— Start of Supplied material —
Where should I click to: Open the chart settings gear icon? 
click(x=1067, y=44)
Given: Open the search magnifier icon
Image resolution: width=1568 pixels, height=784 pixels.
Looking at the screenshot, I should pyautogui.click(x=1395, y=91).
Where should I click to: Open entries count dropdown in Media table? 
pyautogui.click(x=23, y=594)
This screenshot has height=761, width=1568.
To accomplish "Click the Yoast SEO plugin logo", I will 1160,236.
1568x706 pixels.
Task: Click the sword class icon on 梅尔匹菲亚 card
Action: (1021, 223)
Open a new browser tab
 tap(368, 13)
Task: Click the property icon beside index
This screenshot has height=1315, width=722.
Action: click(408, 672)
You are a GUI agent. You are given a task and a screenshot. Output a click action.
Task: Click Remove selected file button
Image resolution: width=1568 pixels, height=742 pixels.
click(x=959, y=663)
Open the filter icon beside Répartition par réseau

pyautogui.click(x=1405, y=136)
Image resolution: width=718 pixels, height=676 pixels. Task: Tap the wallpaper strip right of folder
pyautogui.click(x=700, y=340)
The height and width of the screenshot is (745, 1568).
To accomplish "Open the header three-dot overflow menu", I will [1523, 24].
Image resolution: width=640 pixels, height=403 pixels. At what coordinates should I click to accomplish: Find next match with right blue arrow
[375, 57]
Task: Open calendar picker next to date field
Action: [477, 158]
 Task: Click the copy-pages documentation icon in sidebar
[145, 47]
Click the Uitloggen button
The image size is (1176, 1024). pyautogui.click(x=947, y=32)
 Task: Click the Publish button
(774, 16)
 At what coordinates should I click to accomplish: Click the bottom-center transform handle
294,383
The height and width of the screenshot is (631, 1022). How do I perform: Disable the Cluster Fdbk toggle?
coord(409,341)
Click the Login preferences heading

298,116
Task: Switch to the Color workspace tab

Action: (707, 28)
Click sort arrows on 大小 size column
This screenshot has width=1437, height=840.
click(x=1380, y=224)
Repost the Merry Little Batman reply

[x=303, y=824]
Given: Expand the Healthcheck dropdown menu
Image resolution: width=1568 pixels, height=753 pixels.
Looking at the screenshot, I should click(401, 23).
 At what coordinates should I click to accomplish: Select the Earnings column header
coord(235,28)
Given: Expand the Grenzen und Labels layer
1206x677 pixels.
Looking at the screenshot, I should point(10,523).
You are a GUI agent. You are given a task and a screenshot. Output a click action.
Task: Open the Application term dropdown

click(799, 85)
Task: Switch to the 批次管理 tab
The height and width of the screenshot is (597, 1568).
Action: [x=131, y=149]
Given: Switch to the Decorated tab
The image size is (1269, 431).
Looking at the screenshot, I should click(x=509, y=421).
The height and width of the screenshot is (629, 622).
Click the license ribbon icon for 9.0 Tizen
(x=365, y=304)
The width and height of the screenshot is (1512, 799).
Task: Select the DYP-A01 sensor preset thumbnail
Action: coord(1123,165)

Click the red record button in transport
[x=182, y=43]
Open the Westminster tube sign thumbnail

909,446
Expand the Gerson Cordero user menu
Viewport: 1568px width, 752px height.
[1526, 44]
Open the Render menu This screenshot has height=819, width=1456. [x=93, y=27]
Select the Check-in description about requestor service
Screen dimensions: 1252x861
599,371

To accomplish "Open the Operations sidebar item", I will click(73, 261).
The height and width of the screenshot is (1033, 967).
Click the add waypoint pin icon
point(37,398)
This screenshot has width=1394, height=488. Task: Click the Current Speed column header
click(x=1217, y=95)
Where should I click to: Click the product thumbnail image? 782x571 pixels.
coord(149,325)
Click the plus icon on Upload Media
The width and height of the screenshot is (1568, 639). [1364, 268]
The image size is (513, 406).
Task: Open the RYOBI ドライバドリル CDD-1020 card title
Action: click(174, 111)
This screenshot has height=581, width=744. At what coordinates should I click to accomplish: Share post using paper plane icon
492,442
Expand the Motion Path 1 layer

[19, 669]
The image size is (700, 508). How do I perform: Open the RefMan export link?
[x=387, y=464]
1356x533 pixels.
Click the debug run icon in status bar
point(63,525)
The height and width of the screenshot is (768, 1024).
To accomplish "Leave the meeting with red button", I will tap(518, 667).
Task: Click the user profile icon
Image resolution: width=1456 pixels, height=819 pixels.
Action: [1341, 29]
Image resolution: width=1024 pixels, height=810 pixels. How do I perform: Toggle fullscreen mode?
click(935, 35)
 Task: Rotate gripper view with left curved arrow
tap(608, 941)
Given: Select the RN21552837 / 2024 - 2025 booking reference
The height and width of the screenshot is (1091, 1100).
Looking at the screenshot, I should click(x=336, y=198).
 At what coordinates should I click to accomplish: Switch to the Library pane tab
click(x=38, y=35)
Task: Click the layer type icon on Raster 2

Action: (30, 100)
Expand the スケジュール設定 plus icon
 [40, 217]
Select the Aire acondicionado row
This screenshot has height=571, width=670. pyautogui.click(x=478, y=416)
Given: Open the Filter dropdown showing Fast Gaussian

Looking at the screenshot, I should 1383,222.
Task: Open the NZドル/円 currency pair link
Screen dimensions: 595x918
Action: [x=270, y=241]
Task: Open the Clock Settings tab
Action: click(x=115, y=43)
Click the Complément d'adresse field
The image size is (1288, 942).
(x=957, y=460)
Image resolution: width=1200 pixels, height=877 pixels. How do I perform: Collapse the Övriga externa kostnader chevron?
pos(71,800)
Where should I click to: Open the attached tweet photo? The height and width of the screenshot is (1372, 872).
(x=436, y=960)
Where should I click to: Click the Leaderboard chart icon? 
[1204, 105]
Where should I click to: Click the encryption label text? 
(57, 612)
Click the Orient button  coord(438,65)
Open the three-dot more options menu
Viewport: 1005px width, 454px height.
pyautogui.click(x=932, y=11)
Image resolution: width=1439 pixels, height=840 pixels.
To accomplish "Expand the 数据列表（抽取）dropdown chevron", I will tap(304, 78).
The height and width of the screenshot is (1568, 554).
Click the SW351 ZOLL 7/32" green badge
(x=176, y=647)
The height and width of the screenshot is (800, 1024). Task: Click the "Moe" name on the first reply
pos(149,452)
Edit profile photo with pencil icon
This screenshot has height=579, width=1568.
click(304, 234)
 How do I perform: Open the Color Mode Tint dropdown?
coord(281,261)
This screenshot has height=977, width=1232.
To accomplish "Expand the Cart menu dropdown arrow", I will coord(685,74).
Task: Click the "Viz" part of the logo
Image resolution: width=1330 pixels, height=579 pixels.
— End of Supplied material —
Reproduce every one of the lines above verbatim, in their original order.

Response for this exercise =>
Where should I click to: Open the chart settings gear icon? 
click(x=1067, y=44)
Given: Open the search magnifier icon
Image resolution: width=1568 pixels, height=784 pixels.
Looking at the screenshot, I should pyautogui.click(x=1395, y=91).
Where should I click to: Open entries count dropdown in Media table? 
pyautogui.click(x=23, y=594)
This screenshot has height=761, width=1568.
To accomplish "Click the Yoast SEO plugin logo", I will 1160,236.
1568x706 pixels.
Task: Click the sword class icon on 梅尔匹菲亚 card
Action: (1021, 223)
Open a new browser tab
 tap(368, 13)
Task: Click the property icon beside index
This screenshot has height=1315, width=722.
Action: click(408, 672)
You are a GUI agent. You are given a task and a screenshot. Output a click action.
Task: Click Remove selected file button
Image resolution: width=1568 pixels, height=742 pixels.
click(x=959, y=663)
Open the filter icon beside Répartition par réseau

pyautogui.click(x=1405, y=136)
Image resolution: width=718 pixels, height=676 pixels. Task: Tap the wallpaper strip right of folder
pyautogui.click(x=700, y=340)
The height and width of the screenshot is (745, 1568).
To accomplish "Open the header three-dot overflow menu", I will [1523, 24].
Image resolution: width=640 pixels, height=403 pixels. At what coordinates should I click to accomplish: Find next match with right blue arrow
[375, 57]
Task: Open calendar picker next to date field
Action: [477, 158]
 Task: Click the copy-pages documentation icon in sidebar
[145, 47]
Click the Uitloggen button
The image size is (1176, 1024). pyautogui.click(x=947, y=32)
 Task: Click the Publish button
(774, 16)
 At what coordinates should I click to accomplish: Click the bottom-center transform handle
294,383
The height and width of the screenshot is (631, 1022). How do I perform: Disable the Cluster Fdbk toggle?
coord(409,341)
Click the Login preferences heading

298,116
Task: Switch to the Color workspace tab

Action: (707, 28)
Click sort arrows on 大小 size column
This screenshot has width=1437, height=840.
click(x=1380, y=224)
Repost the Merry Little Batman reply

[x=303, y=824]
Given: Expand the Healthcheck dropdown menu
Image resolution: width=1568 pixels, height=753 pixels.
Looking at the screenshot, I should click(401, 23).
 At what coordinates should I click to accomplish: Select the Earnings column header
coord(235,28)
Given: Expand the Grenzen und Labels layer
1206x677 pixels.
Looking at the screenshot, I should point(10,523).
You are a GUI agent. You are given a task and a screenshot. Output a click action.
Task: Open the Application term dropdown

click(799, 85)
Task: Switch to the 批次管理 tab
The height and width of the screenshot is (597, 1568).
Action: [x=131, y=149]
Given: Switch to the Decorated tab
The image size is (1269, 431).
Looking at the screenshot, I should click(x=509, y=421).
The height and width of the screenshot is (629, 622).
Click the license ribbon icon for 9.0 Tizen
(x=365, y=304)
The width and height of the screenshot is (1512, 799).
Task: Select the DYP-A01 sensor preset thumbnail
Action: coord(1123,165)

Click the red record button in transport
[x=182, y=43]
Open the Westminster tube sign thumbnail

909,446
Expand the Gerson Cordero user menu
Viewport: 1568px width, 752px height.
[1526, 44]
Open the Render menu This screenshot has height=819, width=1456. [x=93, y=27]
Select the Check-in description about requestor service
Screen dimensions: 1252x861
599,371

To accomplish "Open the Operations sidebar item", I will click(73, 261).
The height and width of the screenshot is (1033, 967).
Click the add waypoint pin icon
point(37,398)
This screenshot has width=1394, height=488. Task: Click the Current Speed column header
click(x=1217, y=95)
Where should I click to: Click the product thumbnail image? 782x571 pixels.
coord(149,325)
Click the plus icon on Upload Media
The width and height of the screenshot is (1568, 639). [1364, 268]
The image size is (513, 406).
Task: Open the RYOBI ドライバドリル CDD-1020 card title
Action: click(174, 111)
This screenshot has height=581, width=744. At what coordinates should I click to accomplish: Share post using paper plane icon
492,442
Expand the Motion Path 1 layer

[19, 669]
The image size is (700, 508). How do I perform: Open the RefMan export link?
[x=387, y=464]
1356x533 pixels.
Click the debug run icon in status bar
point(63,525)
The height and width of the screenshot is (768, 1024).
To accomplish "Leave the meeting with red button", I will tap(518, 667).
Task: Click the user profile icon
Image resolution: width=1456 pixels, height=819 pixels.
Action: [1341, 29]
Image resolution: width=1024 pixels, height=810 pixels. How do I perform: Toggle fullscreen mode?
click(935, 35)
 Task: Rotate gripper view with left curved arrow
tap(608, 941)
Given: Select the RN21552837 / 2024 - 2025 booking reference
The height and width of the screenshot is (1091, 1100).
Looking at the screenshot, I should click(x=336, y=198).
 At what coordinates should I click to accomplish: Switch to the Library pane tab
click(x=38, y=35)
Task: Click the layer type icon on Raster 2

Action: (30, 100)
Expand the スケジュール設定 plus icon
 [40, 217]
Select the Aire acondicionado row
This screenshot has height=571, width=670. pyautogui.click(x=478, y=416)
Given: Open the Filter dropdown showing Fast Gaussian

Looking at the screenshot, I should 1383,222.
Task: Open the NZドル/円 currency pair link
Screen dimensions: 595x918
Action: [x=270, y=241]
Task: Open the Clock Settings tab
Action: click(x=115, y=43)
Click the Complément d'adresse field
The image size is (1288, 942).
(x=957, y=460)
Image resolution: width=1200 pixels, height=877 pixels. How do I perform: Collapse the Övriga externa kostnader chevron?
pos(71,800)
Where should I click to: Open the attached tweet photo? The height and width of the screenshot is (1372, 872).
(x=436, y=960)
Where should I click to: Click the Leaderboard chart icon? 
[1204, 105]
Where should I click to: Click the encryption label text? 
(57, 612)
Click the Orient button  coord(438,65)
Open the three-dot more options menu
Viewport: 1005px width, 454px height.
pyautogui.click(x=932, y=11)
Image resolution: width=1439 pixels, height=840 pixels.
To accomplish "Expand the 数据列表（抽取）dropdown chevron", I will tap(304, 78).
The height and width of the screenshot is (1568, 554).
Click the SW351 ZOLL 7/32" green badge
(x=176, y=647)
The height and width of the screenshot is (800, 1024). Task: Click the "Moe" name on the first reply
pos(149,452)
Edit profile photo with pencil icon
This screenshot has height=579, width=1568.
click(304, 234)
 How do I perform: Open the Color Mode Tint dropdown?
coord(281,261)
This screenshot has height=977, width=1232.
To accomplish "Expand the Cart menu dropdown arrow", I will coord(685,74).
Task: Click the "Viz" part of the logo
Image resolution: width=1330 pixels, height=579 pixels.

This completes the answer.